Хоменко, Храмов и я молчим.
– Извините меня, но я буду с вами откровенен как русский с русскими. Я партийный, и вот назначен на врангелевский фронт комиссаром… Скажите мне – что он, Врангель, хочет? Действительно он очень жестокий и несет разорение народу?
Такое обращение коммуниста к нам на улице нас и удивило, и заинтересовало. Как самый старший и самый логичный среди нас, полковник Хоменко рассказал ему о целях Белой армии. Коммунист внимательно слушал (он был интеллигентный), поблагодарил нас и, видимо, с другими уже мыслями пошел своей дорогой.
Мы видели их красных курсантов военных училищ, будущих красных командиров, делающих глазомерную съемку по оврагам у самого Кремля. Они очень старательно чертили, а я смотрел на них и думал – неужели они не видят русского горя?.. И почему они хотят стать красными офицерами?
Мы видели толпы арестованных, окруженных чекистами густым кольцом, с винтовками в руках, их гнали так, как гонят скот на убой.
И еще кубанские офицеры в Москве
Мы привыкли уже «быть вольными» в Москве и уже не боялись власти.
Проходя с Храмовым по широкому тротуару одной из улиц Москвы, недалеко от какого-то железнодорожного вокзала, увидели идущих посредине улицы арестантов в папахах, окруженных сильным конвоем. Мы остановились. В передних рядах я опознал есаула Носова, большого друга брата Андрея, рядом с ним хорунжего Мельникова, которого я послал от Хоперской бригады к генералу Фостикову, действовавшему восточнее нас по сдаче Купянска в декабре 1919 года. Несомненно, то были все кубанские офицеры, до 50 человек.
Впереди них шла крестьянская телега в одну лошадь, на которой сидел в бурке и крупной папахе старик с черной бородой – смуглый, немощный; лицо его худое, сухое, желтовато-бледное. Рядом сидит мальчуган, также в бурке. Позади них какие-то вещи. Следующие за подводой казаки были все в папахах, в гимнастерках, в бешметах или в черкесках нараспашку. Безусловно, по общему виду, эти люди взяты, арестованы, из строя.

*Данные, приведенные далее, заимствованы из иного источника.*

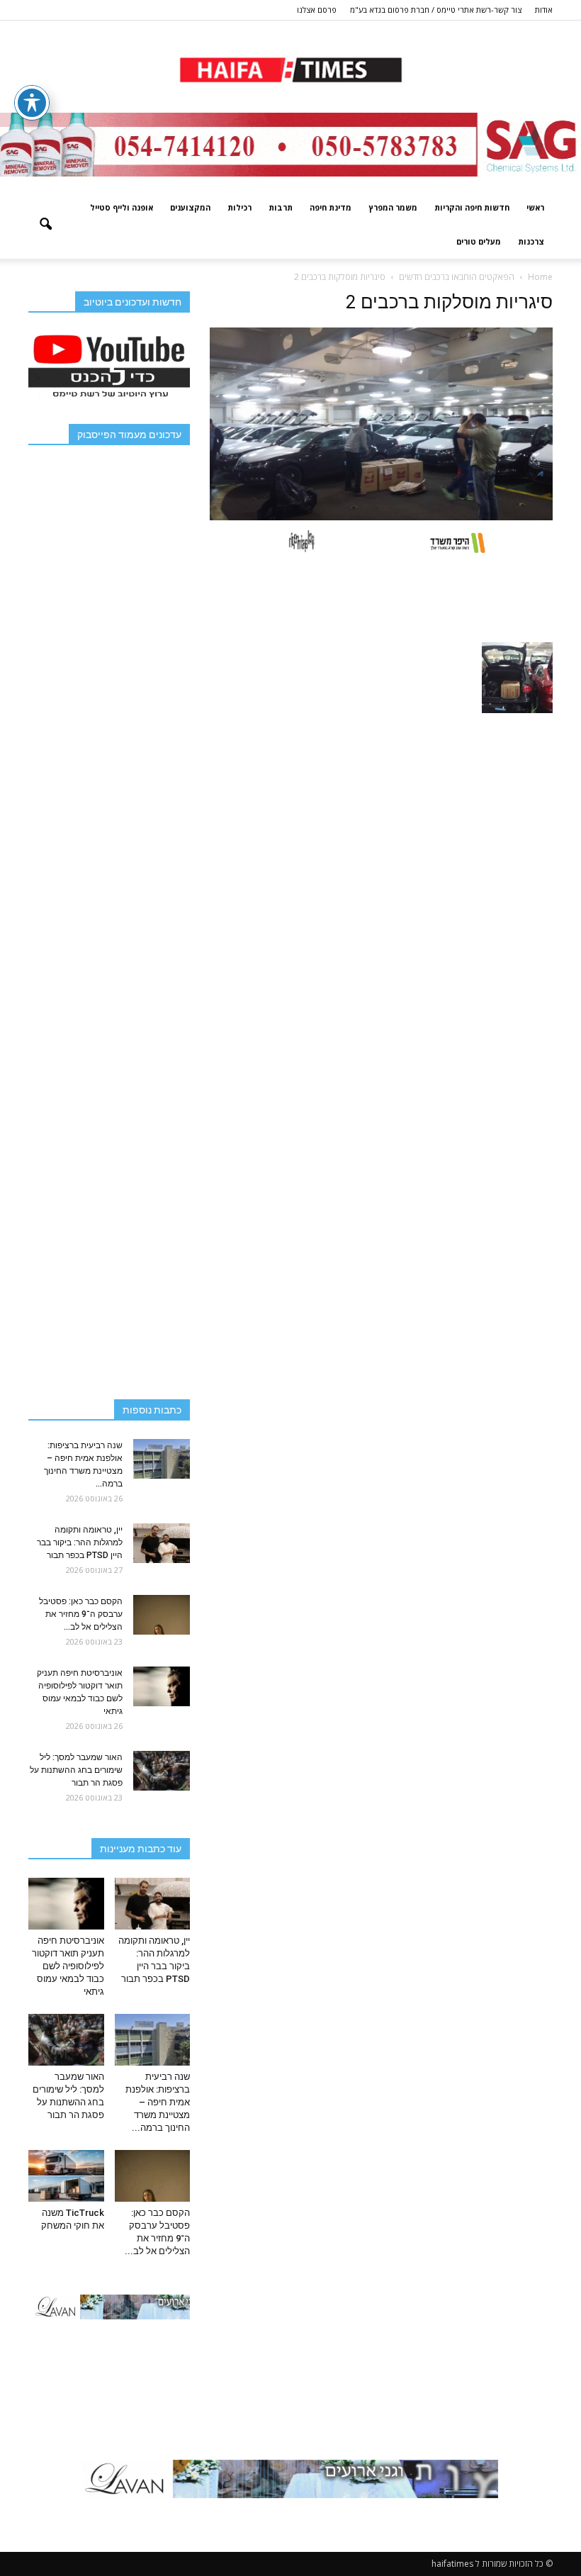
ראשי (535, 207)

Когда сам арестованный, находишься под конвоем в толпе себе подобных, то не знаешь своего внешнего «вида», каков он для постороннего, но, когда ты вышел «из подобного строя» и встречаешь «соответствующий», настроение твоей души становится совсем иным. Ты видишь в арестантах несчастных людей, беспомощных и жалких на вид. А когда эти люди в папахах, в знакомых костюмах, и когда ты опознаешь в них своих кубанских казаков, проникаешься особенной любовью к ним, и душа обливается кровью.
– Ну, чего ты стал?.. Пойдем! – говорит мне нервный Храмов.
– Это наши офицеры-кубанцы!.. Я должен узнать – куда их гонят? – отвечаю.
Ваня Храмов ругается, бросает меня и уходит, а я плетусь по тротуару, иду рядом с ними. Конвой сильный, подойти нельзя. Их вогнали в вокзальный дворик. Они, сняв вещи с подводы, расположились у стены. Конвой, окружив их, взял винтовки «к ноге».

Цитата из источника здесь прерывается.